各巻の成立
出典: フリー百科事典『ウィキペディア(Wikipedia)』 (2020/07/03 03:58 UTC 版)
石山寺縁起絵巻 第6巻第26段。中原親能が山城国和束に隠れる謀反人を追討する際、まず石山寺に参詣してその成功を祈願した。その加護によって親能は勝利を収め、炎の中まさに謀反人を斬首する場面。 燃え上がる炎は『平家物語絵詞』三条殿夜討巻(ボストン美術館蔵)、斬首する様子は『平家物語絵詞』信西巻(静嘉堂文庫蔵)を参考にしていると考えられる。 石山寺縁起絵巻 第7巻第31段。母を助けるため身売りした娘が嵐に遭うも、一心に石山観音を念じると、白馬が現れ娘を水際まで引き上げる場面。
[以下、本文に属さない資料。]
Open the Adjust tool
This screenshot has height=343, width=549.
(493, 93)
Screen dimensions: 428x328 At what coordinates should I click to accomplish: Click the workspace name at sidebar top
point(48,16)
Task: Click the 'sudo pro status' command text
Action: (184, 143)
背景には人買いたちの断末魔の様子が見える。その後、娘は結婚して母を養い、裕福で幸せな人生を送った。 石山寺縁起絵巻は、その完成に至るまで非常に複雑な経緯をたどっている。かつては、最初は全7巻が完備されていたが、のちに失われていった巻を随時補巻していったと見られていた。しかし、当時の記録類から、当初全7巻の詞書の原文と、第1~3巻までの絵しか完成していなかったと推測される。そして、40年ほど経って洞院公賢の子で石山寺座主・杲守が、既に複数存在していた詞書を校合し、さらに絵巻物に相応しく和文化した詞書を付して、現在の第1~3巻を完成させ、その後はその詞書を元に絵が追加されたとするのが通説になっている。 第5巻は、詞書は御子左家の冷泉為重。絵の作者は不明だが、人物描写の共通性などから『融通念仏縁起絵巻』(清凉寺蔵)や『親鸞聖人絵伝』(石川県・願成寺蔵)、「誉田宗廟縁起絵巻」(誉田八幡宮蔵)を制作した粟田口隆光の筆とする説が有力である。 第4巻は、詞書は三条西実隆。絵は、寺の言い伝えや江戸期の鑑定では土佐光信とされるが、絵の描き方が光信よりも伝統的な大和絵に近く、人物の容貌表現も光信は面長、絵巻の絵師は丸顔と大きく異なる。また、伝光信作品の中には、「鶴草紙」(京都国立博物館蔵)、「狐草紙」(個人蔵)、「白描平家物語絵巻」(京都国立博物館ほか蔵)など、本絵巻と同一筆者と見なせる作品群が伝存する。そのため、光信とは異なるが一家を構えて、当時一流の文人貴族だった実隆と合作できるほど名声があった、おそらく光信より年長の土佐派の有力絵師の手になると推測される。絵師の候補として分家筋に当たる土佐行定が挙げられが、行定には確実な基準作がなく、推測の域を出ない。 巻6,7巻は、詞書は飛鳥井雅章。絵は、谷文晁が2年がかりで完成させた。この両巻制作の背景には、好古家の側面もあった松平定信と、当時の石山寺座主で江戸中興の祖ともいうべき尊賢と好古を通じた交流がある。定信は文晁に、「一草一木たりとも文晁が私意を禁ぜられ」たといい、新図は定信自ら指導し、図様に関しては古い絵巻などから抜き出して使用している。